● Extract
HIGH COURT OF NAMIBIA,

MAIN DIVISION, WINDHOEK


PRACTICE DIRECTIVE 61


Case No.: HC-MD-CIV-MOT-GEN-2021/00291


In the matter between:

LIYAN SHENG APPLICANT


and


THE MASTER OF THE HIGH COURT 1st RESPONDENT MAGED MICHAIAL KAMEL ELTELEMY 2nd RESPONDENT BANK WINDHOEK LIMITED 3rd RESPONDENT


Neutral citation: Sheng v The Master of the High Court (HC-MD-CIV-MOT-GEN-2021/00291) [2022] NAHCMD 45 (11 February 2022)


Coram: Oosthuizen J

Heard on: 8 February 2022

Delivered: 11 February 2022



COURT ORDER



  1. The Applicant and Michel Kamel Shenouda Eltelemy (hereinafter “the deceased”) are both not “Native” persons in terms section 17(6) or any other provision of the Native Administration Proclamation 15 of 1928.


  1. Section 17(6) of the Native Administration Proclamation 15 of 1928 is not applicable to the marriage between the Applicant and the deceased.


  1. The Applicant and deceased never concluded and signed an Ante-Nuptial Contract (ANC) before their marriage.


  1. The marriage between the Applicant and the deceased, solemnised at Katima Mulilo, Republic of Namibia on the 12th April 2013, is in community of property.


  1. The Applicant is legally entitled to half share of the deceased's estate.


  1. An order setting aside any decision or process undertaken on the basis that the marriage between the Applicant and the deceased was out of community of property.


  1. Cost of suit.


  1. The matter is removed from the roll and is regarded as finalised.



REASONS



OOSTHUIZEN J:


[1] This application revisits an archaic legislative provision in our law concerning marriages between ‘Natives’ north of the ‘red line’.


[2] Section 17(6) of the Native Administration Proclamation 15 of 1928 was brought into force north of the Police Zone in Northern Namibia with effect form 1 August 1950. Sections 23 to 27 apply elsewhere in Namibia with effect from 1 January 1930.1


[3] Section 17(6) of the Proclamation inter alia provides that a marriage between ‘Natives’ shall not produce the legal consequences of a marriage in community of property between the spouses unless the intending spouses have jointly declared before a magistrate one month prior to the marriage that it is their intention that community of property, profit and loss shall result from their marriage.


[4] Section 25 provides that a ‘Native’ shall include any person who is a member of any aboriginal race or tribe of Africa. It further provided for persons residing in certain areas like Native reserves or Native locations, under the same conditions as a Native, to be regarded as Natives for the purposes of the Proclamation.

● Dataset excerpts
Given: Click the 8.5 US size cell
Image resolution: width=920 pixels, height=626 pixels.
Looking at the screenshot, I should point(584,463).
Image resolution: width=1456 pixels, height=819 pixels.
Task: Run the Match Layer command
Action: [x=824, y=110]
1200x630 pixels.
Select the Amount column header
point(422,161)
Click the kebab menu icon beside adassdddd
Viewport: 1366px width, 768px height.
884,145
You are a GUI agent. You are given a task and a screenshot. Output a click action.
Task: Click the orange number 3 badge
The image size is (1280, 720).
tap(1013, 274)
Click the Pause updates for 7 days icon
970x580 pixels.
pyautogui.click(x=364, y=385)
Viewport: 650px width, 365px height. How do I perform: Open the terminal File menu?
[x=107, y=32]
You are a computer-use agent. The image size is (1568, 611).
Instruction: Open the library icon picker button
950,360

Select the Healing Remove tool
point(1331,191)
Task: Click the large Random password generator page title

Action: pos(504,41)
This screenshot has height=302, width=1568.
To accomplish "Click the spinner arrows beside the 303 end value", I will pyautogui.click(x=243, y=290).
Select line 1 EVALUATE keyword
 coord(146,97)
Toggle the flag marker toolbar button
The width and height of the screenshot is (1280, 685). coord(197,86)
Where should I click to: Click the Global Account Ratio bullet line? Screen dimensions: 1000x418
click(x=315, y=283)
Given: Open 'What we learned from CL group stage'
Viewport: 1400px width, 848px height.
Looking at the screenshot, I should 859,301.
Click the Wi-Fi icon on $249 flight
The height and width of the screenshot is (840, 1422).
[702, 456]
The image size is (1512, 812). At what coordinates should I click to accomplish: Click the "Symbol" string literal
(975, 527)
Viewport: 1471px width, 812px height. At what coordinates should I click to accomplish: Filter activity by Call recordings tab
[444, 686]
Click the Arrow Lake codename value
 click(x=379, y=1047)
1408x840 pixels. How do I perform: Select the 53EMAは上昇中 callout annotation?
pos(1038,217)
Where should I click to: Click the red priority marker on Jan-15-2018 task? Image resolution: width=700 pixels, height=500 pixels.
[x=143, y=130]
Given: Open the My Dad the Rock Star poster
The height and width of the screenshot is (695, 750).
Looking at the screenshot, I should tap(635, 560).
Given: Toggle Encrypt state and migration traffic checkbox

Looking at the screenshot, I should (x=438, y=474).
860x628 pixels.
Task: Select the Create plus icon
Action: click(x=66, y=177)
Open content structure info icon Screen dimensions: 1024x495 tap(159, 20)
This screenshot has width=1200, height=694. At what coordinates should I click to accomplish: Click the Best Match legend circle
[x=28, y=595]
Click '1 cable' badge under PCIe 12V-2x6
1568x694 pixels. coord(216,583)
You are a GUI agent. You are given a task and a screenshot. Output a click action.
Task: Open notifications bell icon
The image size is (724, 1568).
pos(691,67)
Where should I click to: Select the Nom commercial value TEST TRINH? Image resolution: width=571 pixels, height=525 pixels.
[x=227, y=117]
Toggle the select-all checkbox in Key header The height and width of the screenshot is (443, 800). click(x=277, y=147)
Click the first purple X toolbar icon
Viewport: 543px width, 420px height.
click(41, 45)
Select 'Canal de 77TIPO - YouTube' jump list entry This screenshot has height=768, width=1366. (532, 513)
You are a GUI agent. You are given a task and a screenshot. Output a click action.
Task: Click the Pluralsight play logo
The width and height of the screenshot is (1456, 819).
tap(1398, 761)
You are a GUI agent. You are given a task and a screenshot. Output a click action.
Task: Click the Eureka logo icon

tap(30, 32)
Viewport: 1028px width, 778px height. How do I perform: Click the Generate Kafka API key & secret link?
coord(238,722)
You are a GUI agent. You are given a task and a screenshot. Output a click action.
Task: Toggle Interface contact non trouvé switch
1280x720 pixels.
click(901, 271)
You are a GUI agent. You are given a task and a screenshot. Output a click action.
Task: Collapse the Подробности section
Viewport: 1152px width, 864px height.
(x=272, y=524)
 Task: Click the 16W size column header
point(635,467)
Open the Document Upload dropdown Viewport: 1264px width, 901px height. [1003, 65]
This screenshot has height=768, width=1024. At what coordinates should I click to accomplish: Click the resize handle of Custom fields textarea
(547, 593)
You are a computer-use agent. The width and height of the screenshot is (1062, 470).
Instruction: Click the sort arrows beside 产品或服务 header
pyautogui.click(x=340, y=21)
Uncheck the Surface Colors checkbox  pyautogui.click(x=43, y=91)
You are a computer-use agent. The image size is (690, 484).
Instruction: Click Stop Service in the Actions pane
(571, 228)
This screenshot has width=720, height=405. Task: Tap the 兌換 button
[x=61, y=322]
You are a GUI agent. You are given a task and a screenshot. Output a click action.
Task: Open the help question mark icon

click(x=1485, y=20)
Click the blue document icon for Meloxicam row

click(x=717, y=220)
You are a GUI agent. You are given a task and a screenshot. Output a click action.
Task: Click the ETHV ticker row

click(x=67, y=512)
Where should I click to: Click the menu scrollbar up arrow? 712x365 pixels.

● Tasks to carry out
1. From the records, reproduce verbatim the part that opens with the line containing "Task: Click the large" and closes with the line containing "coord(146,97)".
2. Continue the High Court judgment on the marriage from the point at which it stops.

● Answers to the exercise
1.
Task: Click the large Random password generator page title

Action: pos(504,41)
This screenshot has height=302, width=1568.
To accomplish "Click the spinner arrows beside the 303 end value", I will pyautogui.click(x=243, y=290).
Select line 1 EVALUATE keyword
 coord(146,97)

2.
[5] In the application under consideration the applicant is a Chinese national residing in Namibia and her former husband, the late Michel Kamel Shenouda Eltelemy, was an Egyptian by birth with Namibian Citizenship through naturalization. They were married in Katima Mulilo (north of the red line and part of the police zone) on 12 April 2013. Their marriage certificate informs that they were married ‘Out of Community of Property’ without stating a reason therefor. It is common cause that the applicant and deceased never concluded an ante nuptial contract and neither made a joint declaration one month before their marriage that they wanted to be married in community of property.


[6] The applicant’s late husband died on 26 October 2013.


[7] On 10 September 2007 he bequeathed his house in Katima Mulilo and the residue of his estate to his son, the second respondent. The Will is not in dispute. Third Respondent is Bank Windhoek Limited, the appointed executor.


[8] First Respondent is the Master of the High Court who opined that the marital regime of the deceased is a marriage out of community of property unless a written declaration provided for in Section 17(6) of the Proclamation; a sworn affidavit of the marriage officer in terms of Section 17(6) of the Proclamation or a court order confirming the marriage as one in community of property, is provided.


[9] Neither the applicant nor the deceased were ‘Natives’.


[10] No evidence was tendered that they lived under the same conditions as Natives (which in itself would have been a near impossibility in current societal reality).


[11] There was no logical or legal basis to define the marriage as one out of community of property at the time of the marriage. Neither does there exist such a basis or reason now.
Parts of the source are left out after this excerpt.